* **Given entries**
______
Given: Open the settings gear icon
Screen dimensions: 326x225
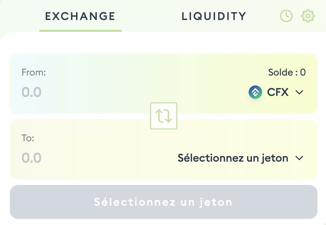Looking at the screenshot, I should [308, 16].
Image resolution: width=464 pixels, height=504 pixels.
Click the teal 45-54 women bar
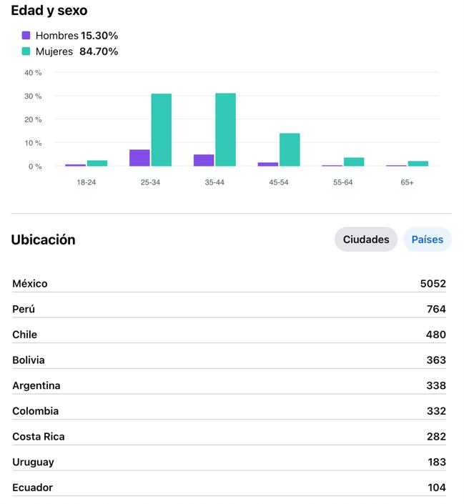[290, 150]
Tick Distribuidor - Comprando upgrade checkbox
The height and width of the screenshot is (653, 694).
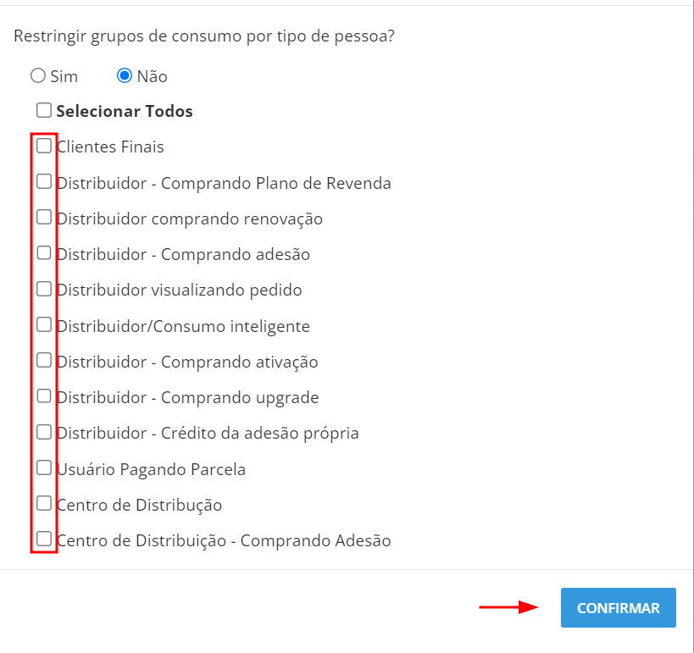(44, 396)
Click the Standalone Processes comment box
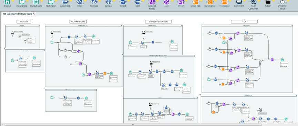Viewport: 298px width, 126px height. 158,21
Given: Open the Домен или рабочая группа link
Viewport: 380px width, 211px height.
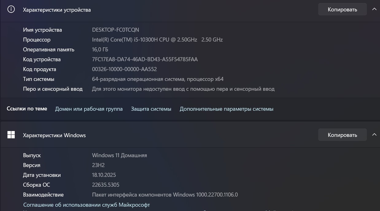Looking at the screenshot, I should 89,109.
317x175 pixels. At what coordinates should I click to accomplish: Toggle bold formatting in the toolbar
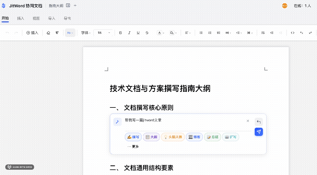pos(120,33)
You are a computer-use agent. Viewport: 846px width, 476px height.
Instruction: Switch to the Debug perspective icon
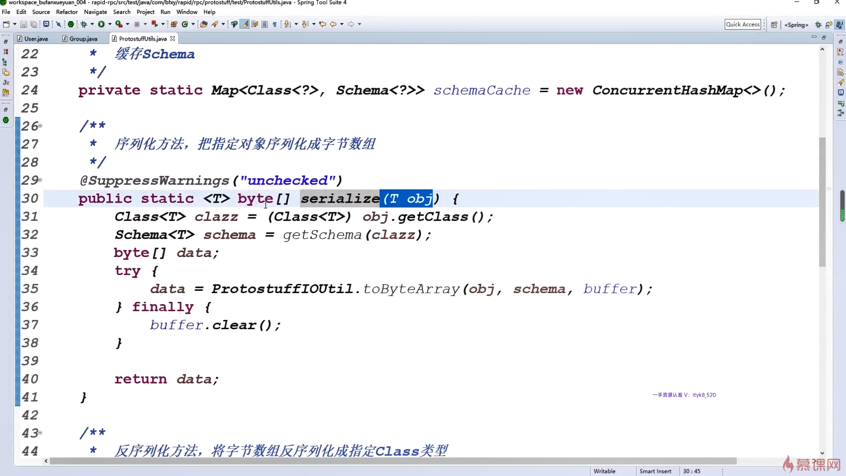click(x=818, y=25)
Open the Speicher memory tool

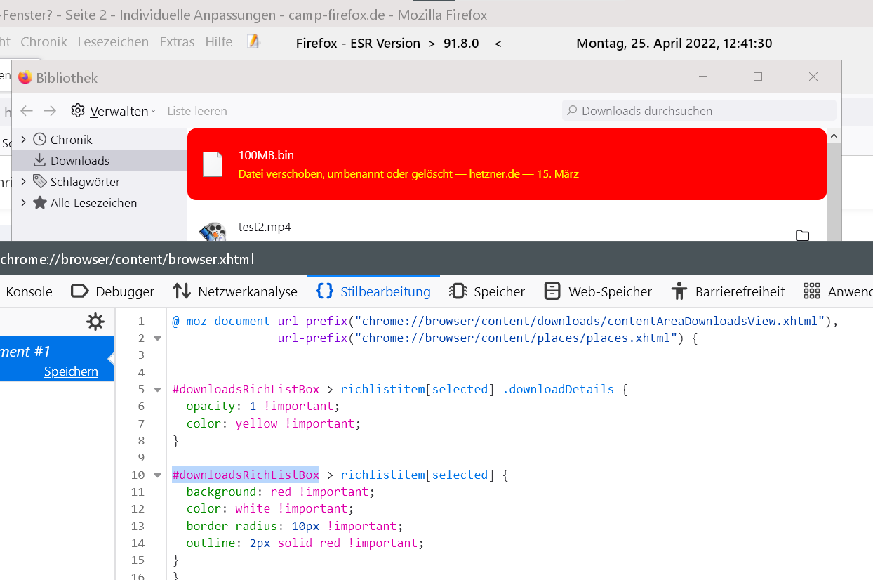(x=487, y=291)
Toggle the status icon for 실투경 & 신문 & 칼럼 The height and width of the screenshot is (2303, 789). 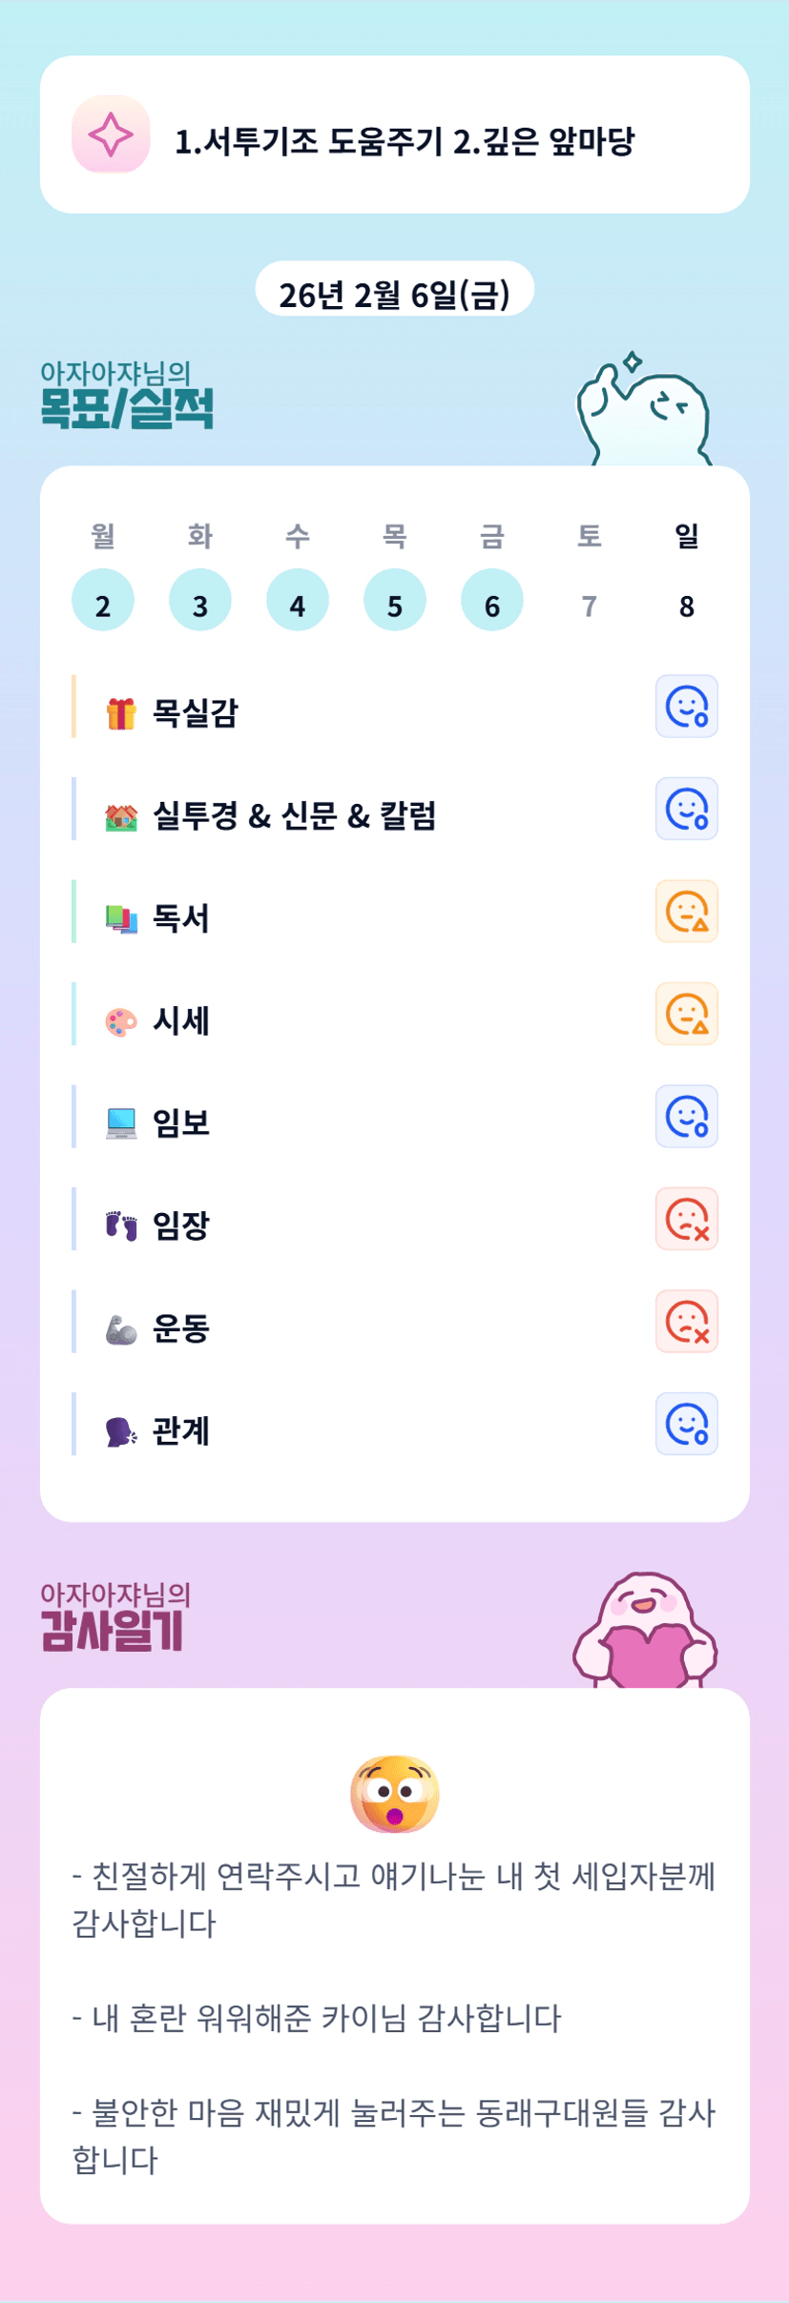pos(686,809)
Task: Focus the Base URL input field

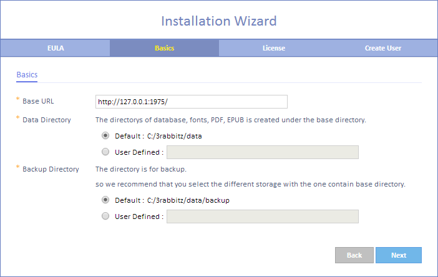Action: (x=192, y=102)
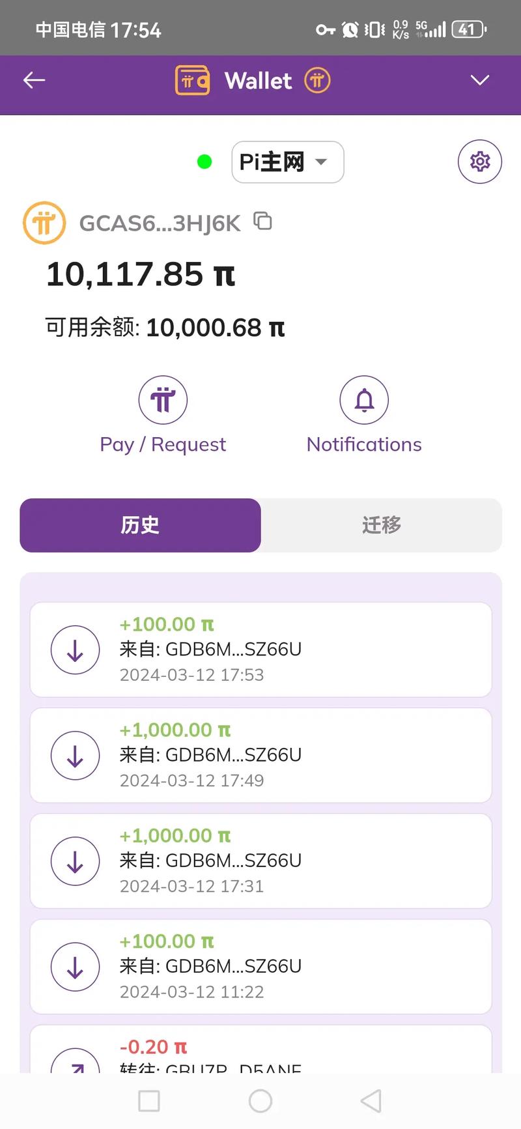Open the +100.00 π transaction at 11:22
The width and height of the screenshot is (521, 1129).
pos(261,966)
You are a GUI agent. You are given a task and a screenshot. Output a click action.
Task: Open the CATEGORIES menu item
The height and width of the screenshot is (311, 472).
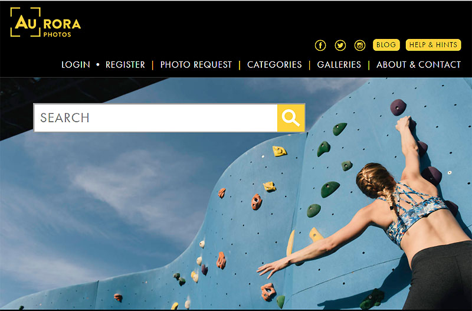tap(274, 65)
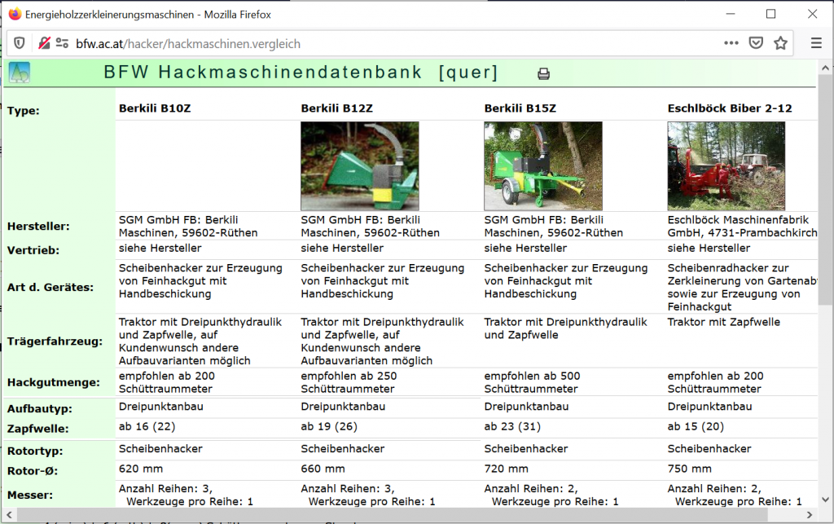Open the page actions three-dot menu
Viewport: 834px width, 524px height.
pos(731,43)
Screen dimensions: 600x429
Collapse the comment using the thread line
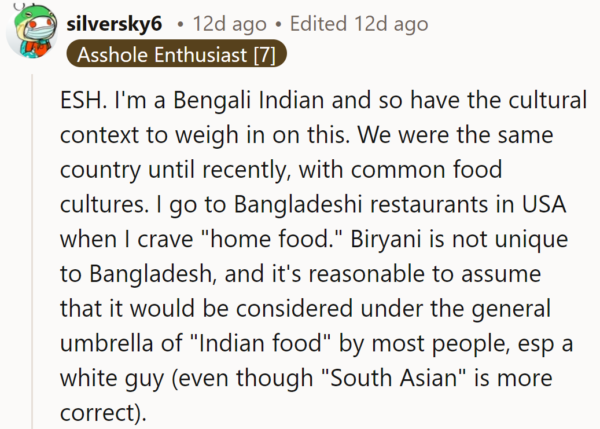point(32,232)
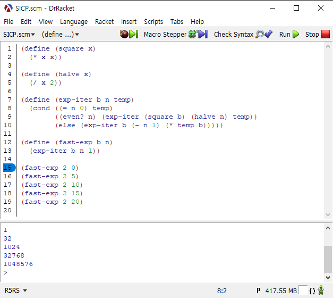Open the SICP.scm file dropdown

[x=19, y=34]
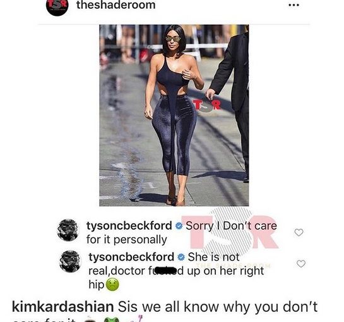Tap the 'up on her right' comment text
The width and height of the screenshot is (344, 322).
coord(225,271)
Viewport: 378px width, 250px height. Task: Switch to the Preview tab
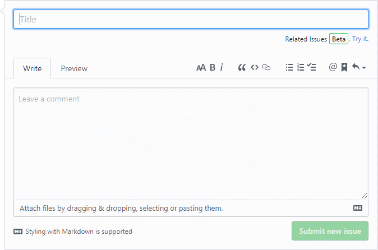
______
* **Assignment**
Among the lines above, find those that contain the word "agent" and copy them.

* **Response to this task**
You are a computer-use agent. Viewport: 846px width, 476px height.
You are a GUI agent. You are given a task and a screenshot. Output a click action.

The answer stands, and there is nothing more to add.